Single by Hank Williams, Jr.

from the album Songs My Father Left Me
- B-side: "My Heart Won't Let Me Go"
- Released: April 7, 1969
- Recorded: December 4, 1968
- Genre: Country
- Length: 2:41
- Label: MGM
- Songwriters: Hank Williams, Hank Williams, Jr.

Hank Williams, Jr. singles chronology
| "A Baby Again" (1969) | "Cajun Baby" (1969) | "Be Careful of Stones That You Throw" (1969) |

= Cajun Baby =

"Cajun Baby" is a country song with words by Hank Williams set to music and performed by his son Hank Williams Jr. in 1969. The single hit US country radio stations in April and rose to number 3 in May 1969 on the Hot Country Songs chart; the same chart attainment as his previous single, "It's All Over But the Crying" (1968).

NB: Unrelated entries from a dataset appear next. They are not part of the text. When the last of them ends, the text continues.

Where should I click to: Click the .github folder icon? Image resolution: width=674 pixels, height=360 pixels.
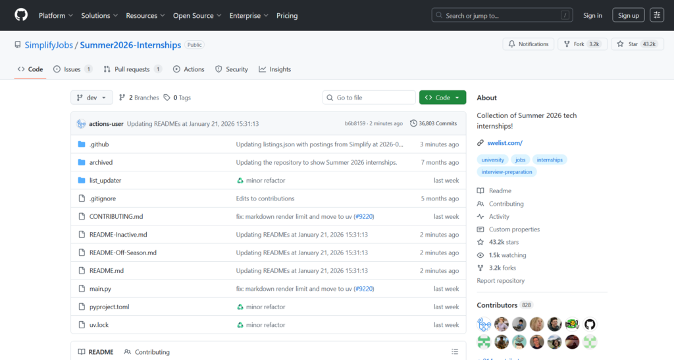click(82, 144)
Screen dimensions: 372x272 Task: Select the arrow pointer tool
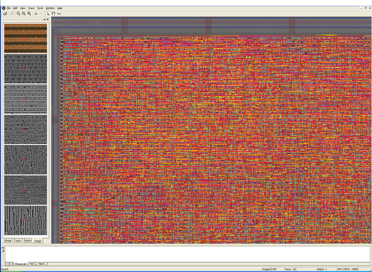(48, 14)
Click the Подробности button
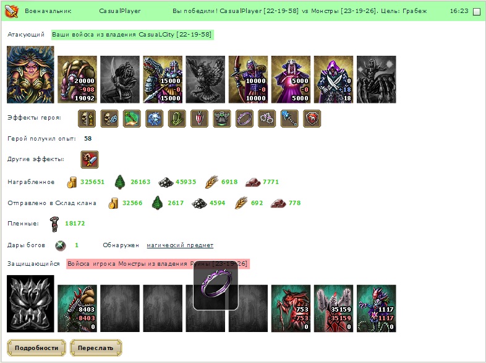486x363 pixels. point(36,348)
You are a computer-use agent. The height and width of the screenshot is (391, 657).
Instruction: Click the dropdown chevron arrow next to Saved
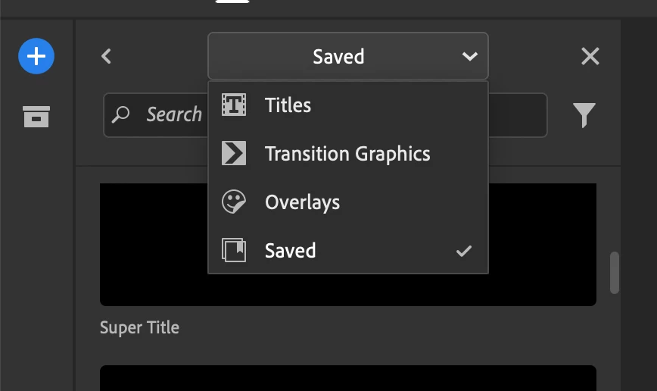click(470, 56)
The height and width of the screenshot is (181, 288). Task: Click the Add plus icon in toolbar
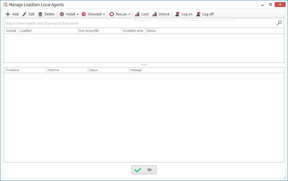pyautogui.click(x=8, y=14)
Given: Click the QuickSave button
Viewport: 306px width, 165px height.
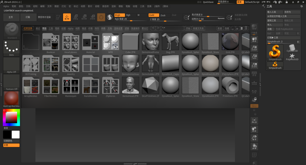Looking at the screenshot, I should tap(208, 2).
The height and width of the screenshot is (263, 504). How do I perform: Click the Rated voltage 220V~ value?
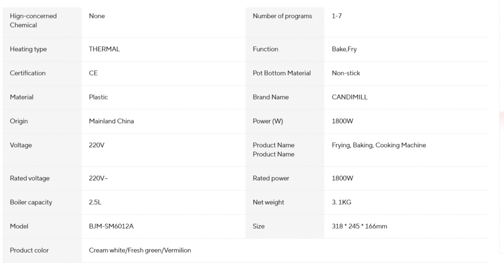[98, 178]
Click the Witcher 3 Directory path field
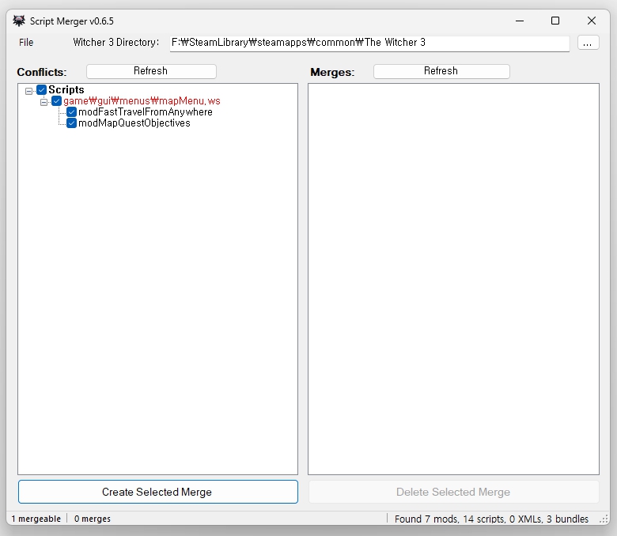 click(x=369, y=43)
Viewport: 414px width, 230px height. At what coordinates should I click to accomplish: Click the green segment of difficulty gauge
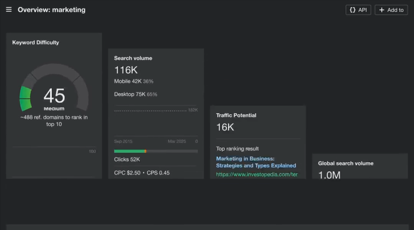click(26, 99)
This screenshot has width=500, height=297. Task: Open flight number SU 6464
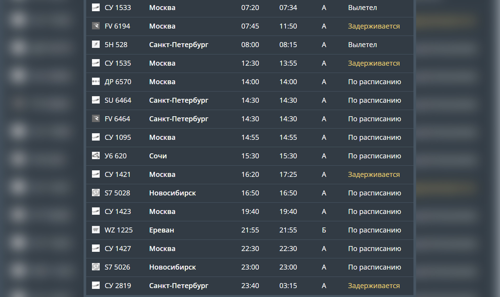point(118,100)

The senior Williams died in 1953 with some unpublished lyrics among his effects. His son adapted these lyrics and composed music for them to create the album Songs My Father Left Me in 1969. The lyrics to "Cajun Baby" were probably written in 1952 when Hank Williams Jr was 2–3 years old.

In 1988, fiddler and singer Doug Kershaw recruited Williams to join him singing "Cajun Baby" as a duet. This version was released as an independent single which hit number 50 on the country chart.